What truly amazed me about this book was that they just jumped headlong into it with no safety net and blinders off.  They made the decision to move to Guam almost on a whim.  They didn’t even know where Guam was.  That was either very gutsy or completely crazy.  And what was even more interesting was that they stuck it out, learned, and grew through it all.

It didn’t sound like Guam was the dream South Pacific location we all imagined.  It actually sounded pretty challenging.  But they worked through it and learned a lot.  That made their next posting to Singapore a bit easier.   Of course Singapore was probably not a hardship posting. But they were still half way around the world from family and friends in a place with a different culture.  They seemed to breeze through that one.

By the time the got to Ghana they were seasoned travelers.  Although, having lived in Nigeria myself, I know that Ghana was probably not paradise either.  But as they came to understand, there are wonderful things all over the world.  You just have to be open to them.  Jill and her family discovered the joy, frustration, sorrow, and unending surprises one finds when traveling.

I might be reading something into this but it seemed to me they decided to return to the USA for the sake of the children.  Their children spent their high school years (or most of them) in the USA learning to be US citizens.  This probably made it a much easier transition for them in the long run.  It might have given them a clear identity at a young age.  However, from my experience, it doesn’t work.  My son returned to the USA when he was six and now that he is about to enter college all he dreams about is going overseas.  And it seems their children were the same.  They were happy to continue traveling.

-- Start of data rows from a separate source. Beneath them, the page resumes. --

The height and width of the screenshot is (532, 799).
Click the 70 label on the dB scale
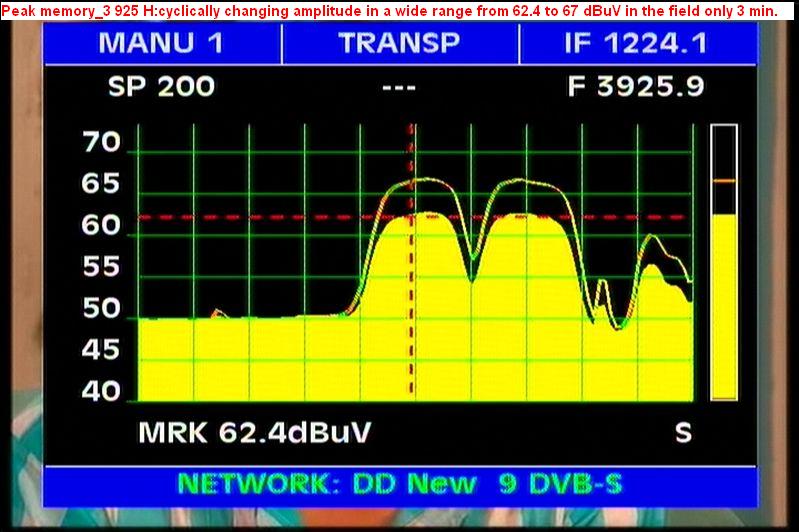101,142
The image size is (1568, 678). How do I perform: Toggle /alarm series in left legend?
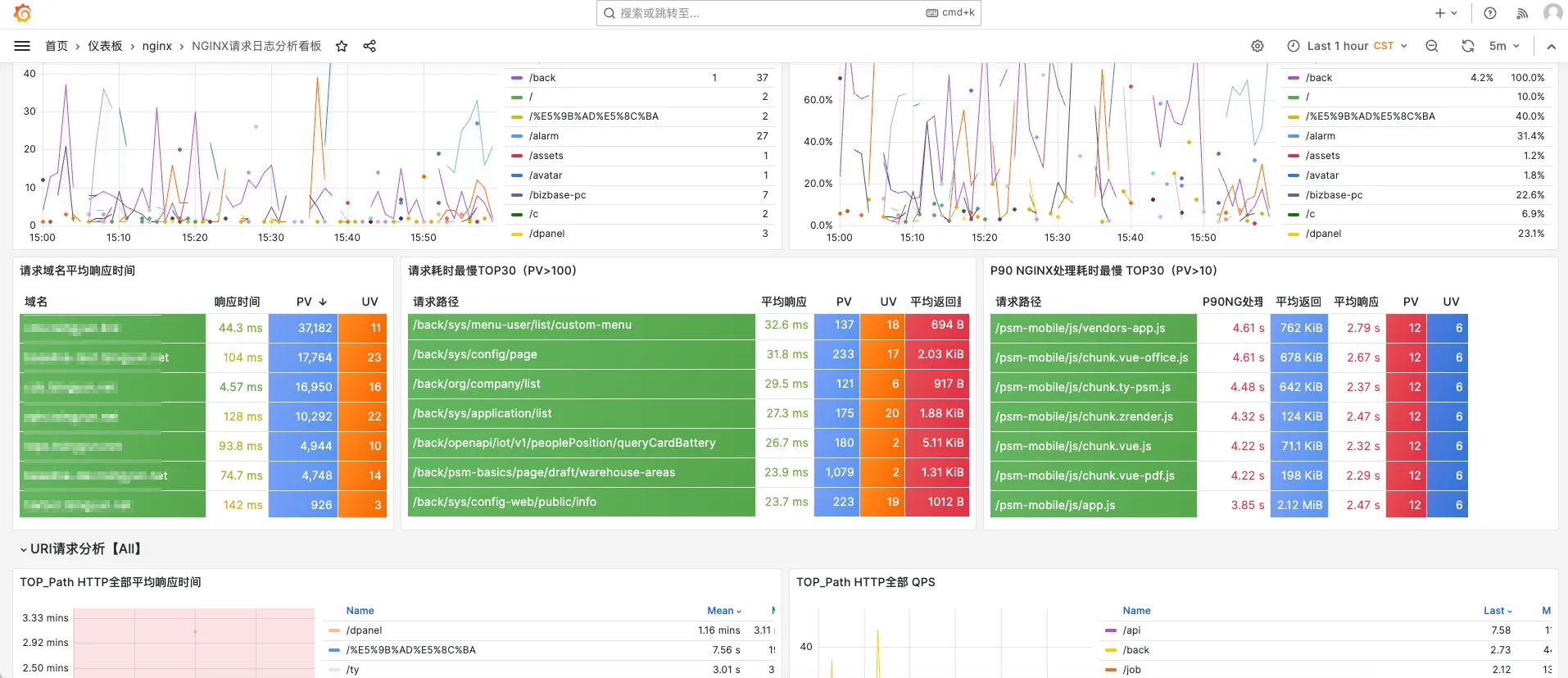pyautogui.click(x=544, y=136)
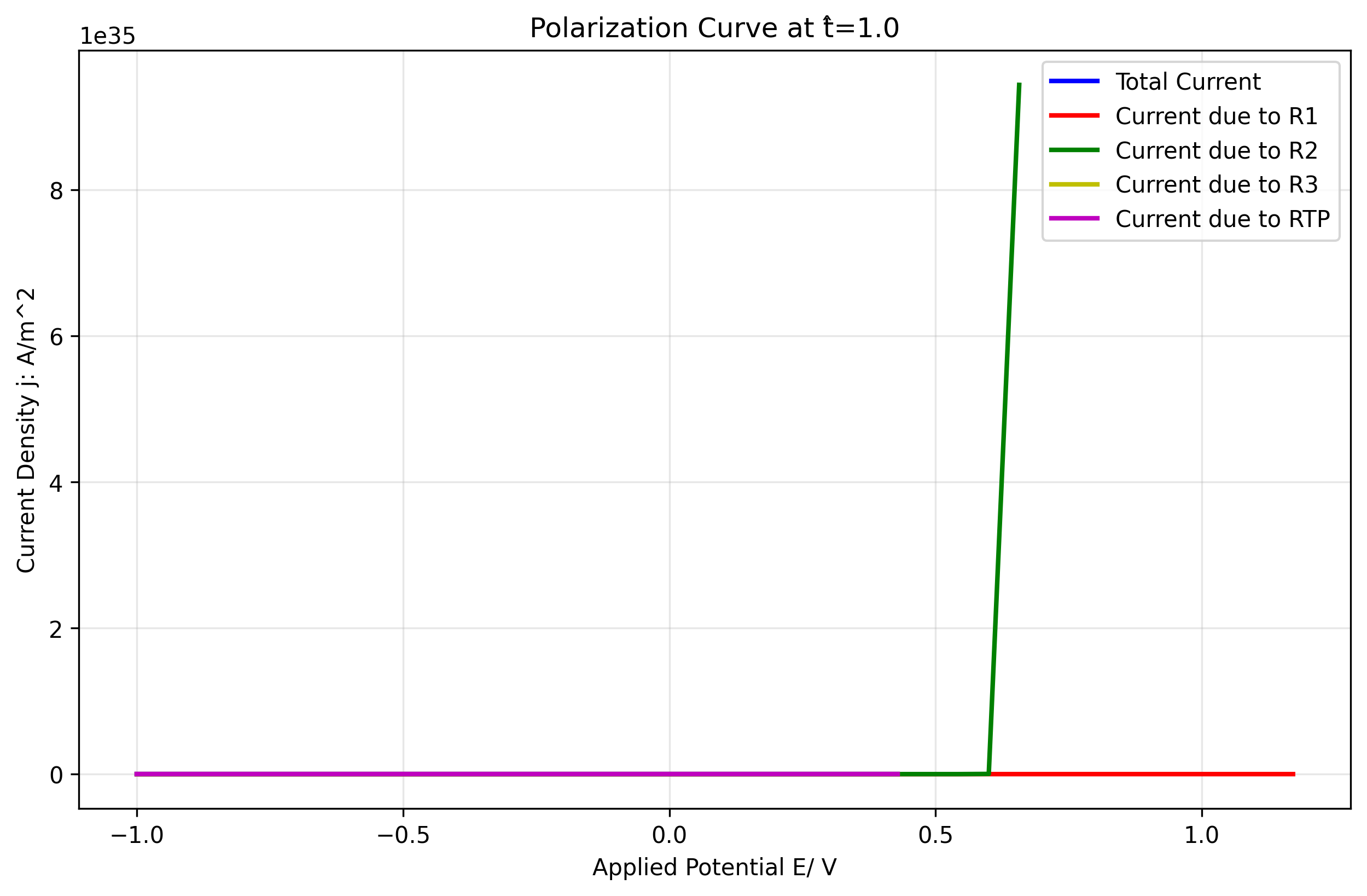Click the 'Current due to R2' legend label
This screenshot has height=896, width=1367.
pos(1216,150)
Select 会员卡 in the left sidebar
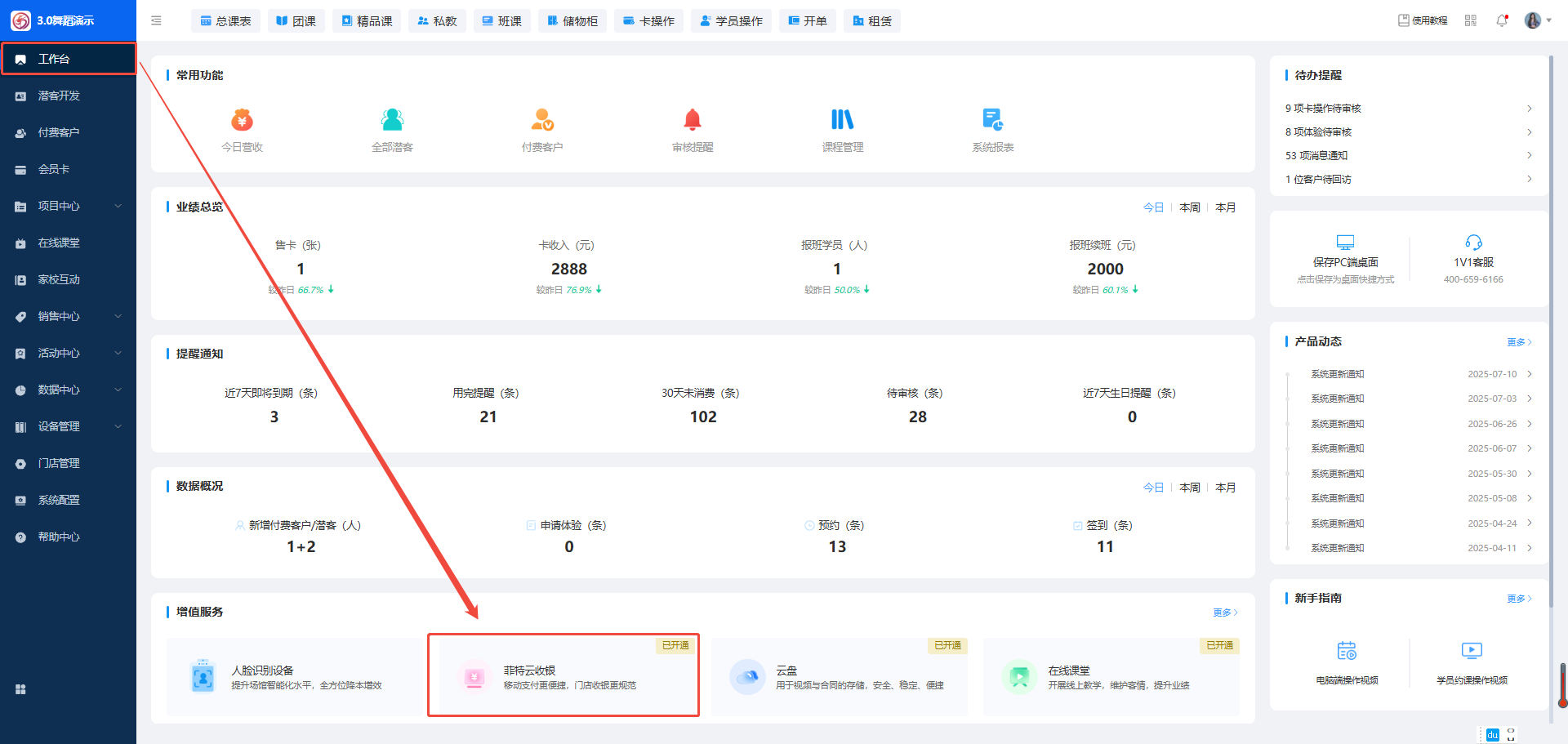 tap(54, 169)
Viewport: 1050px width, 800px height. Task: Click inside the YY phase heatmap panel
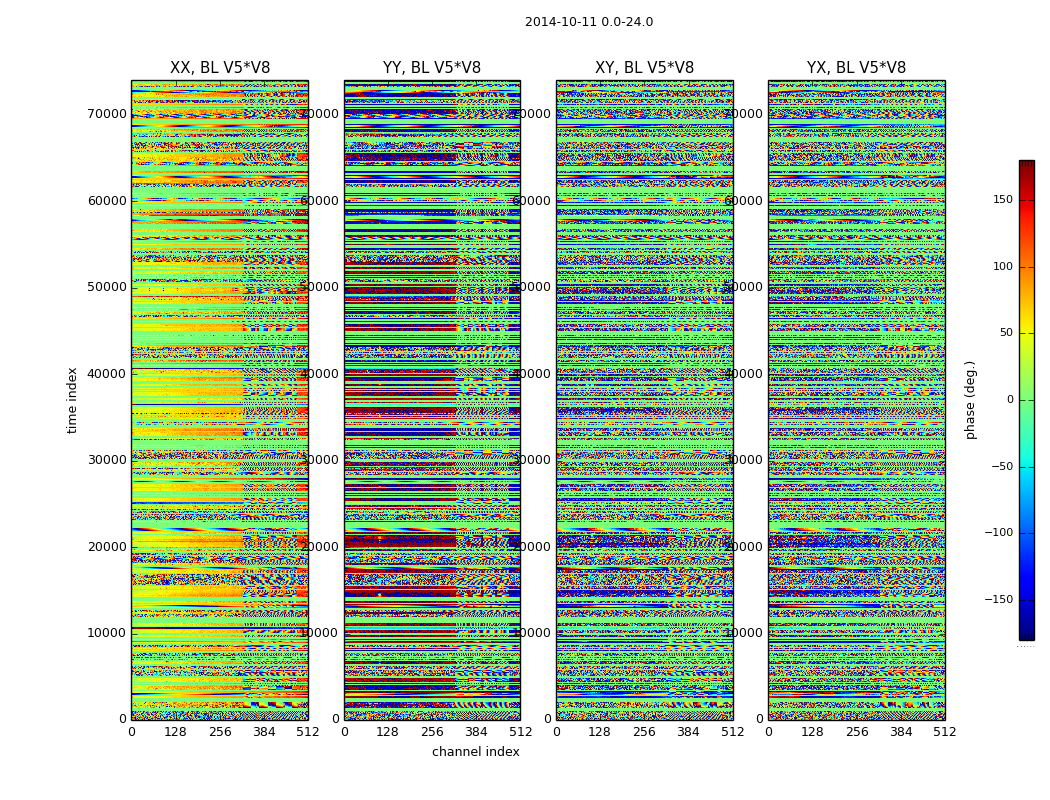coord(432,400)
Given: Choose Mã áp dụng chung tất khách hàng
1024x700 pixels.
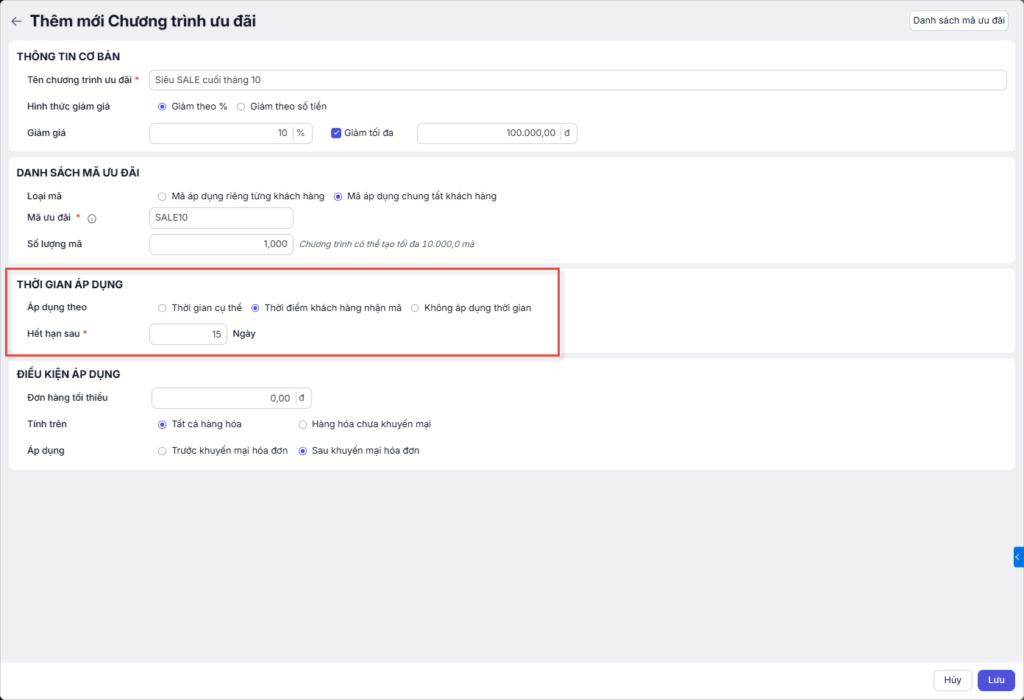Looking at the screenshot, I should pyautogui.click(x=338, y=196).
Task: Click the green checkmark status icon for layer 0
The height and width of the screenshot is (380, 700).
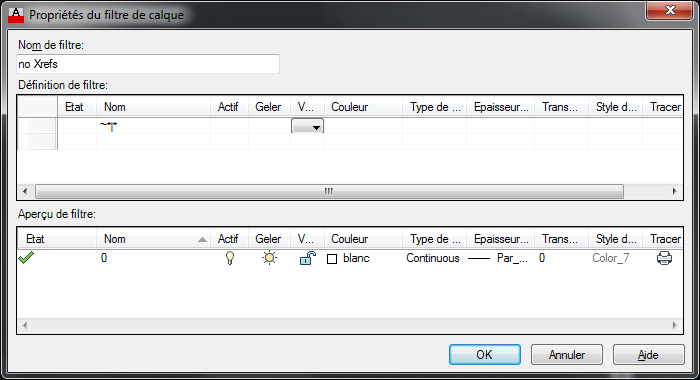Action: (x=26, y=258)
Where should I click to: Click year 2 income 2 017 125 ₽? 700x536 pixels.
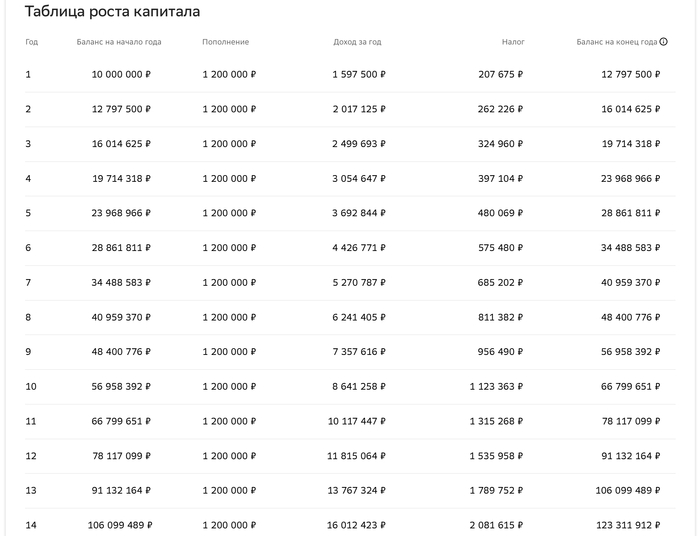[x=359, y=109]
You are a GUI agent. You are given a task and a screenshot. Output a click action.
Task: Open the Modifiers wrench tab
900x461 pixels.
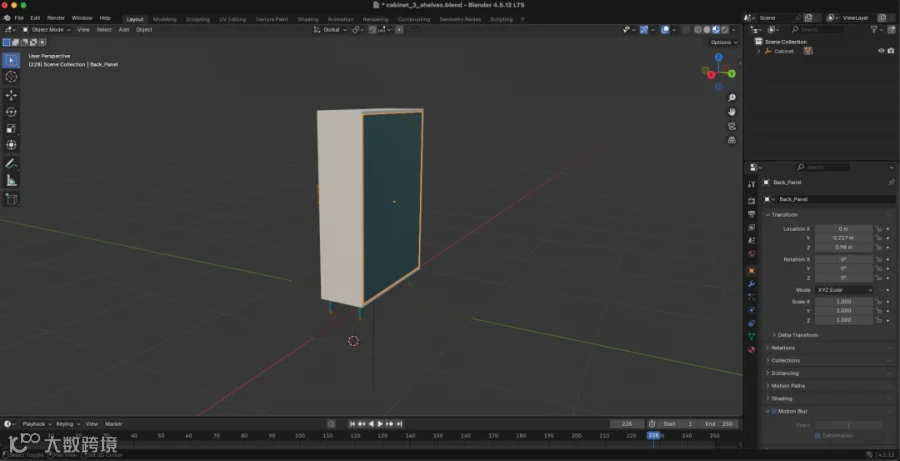(x=751, y=284)
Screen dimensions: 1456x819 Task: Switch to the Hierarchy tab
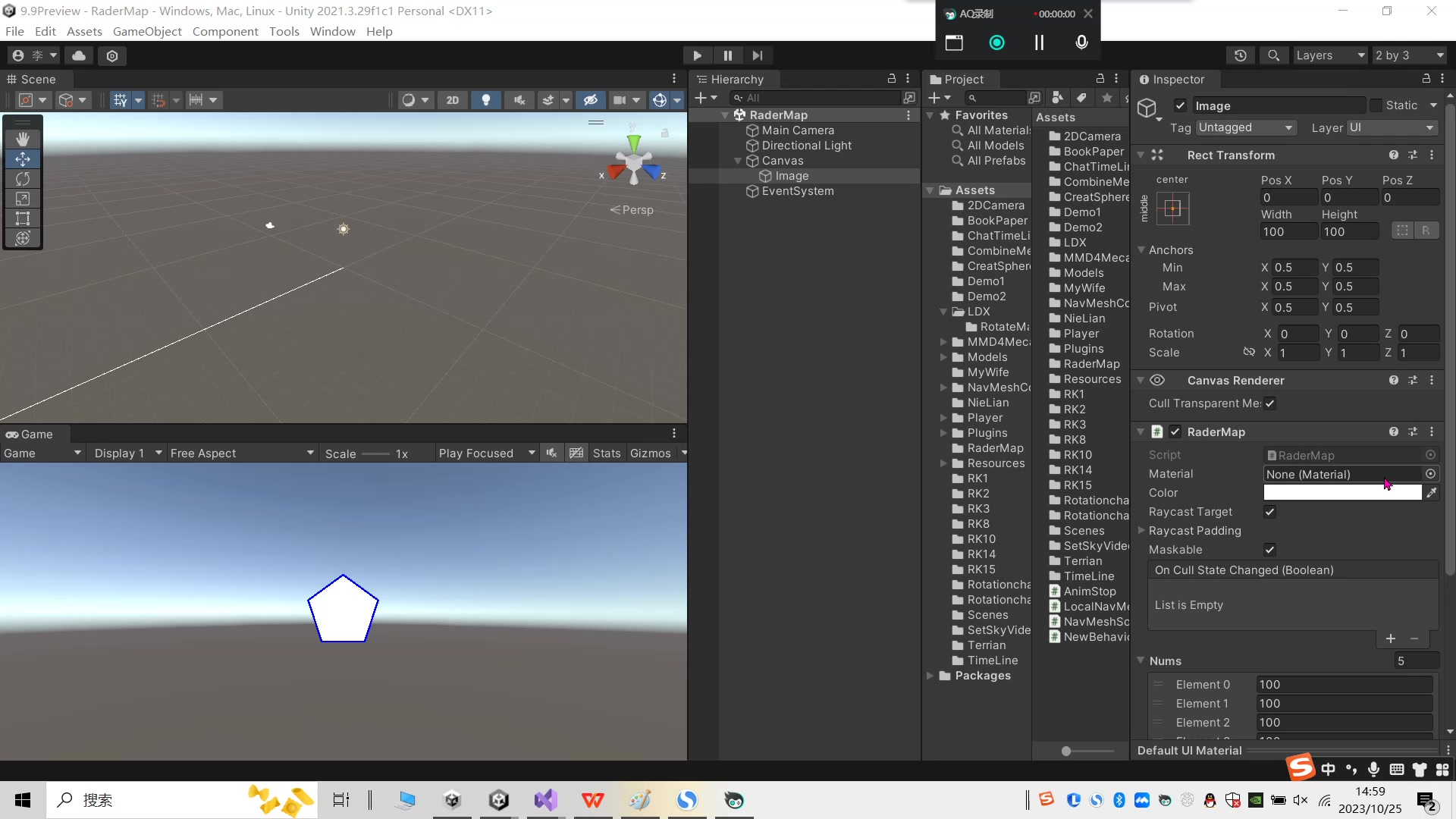click(736, 79)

Returning to the USA was a difficult transition for all of them.  Jill says she realized people were not interested in her stories and could not relate.  I know exactly what she means.  It is so far from what people know, it is difficult to imagine and therefore not interesting.  Re-entry is a challenge for all expats but travelers know how to adjust and tweak and adapt.  Jill and her family were no exception.  They had a good few years back home with friends and family but the itch was still there.

At the end of the book they leave the USA again for distant lands and new experiences.  I think Jill has more to tell.  Perhaps she will write part two some day!

Check it out, it is worth the read!!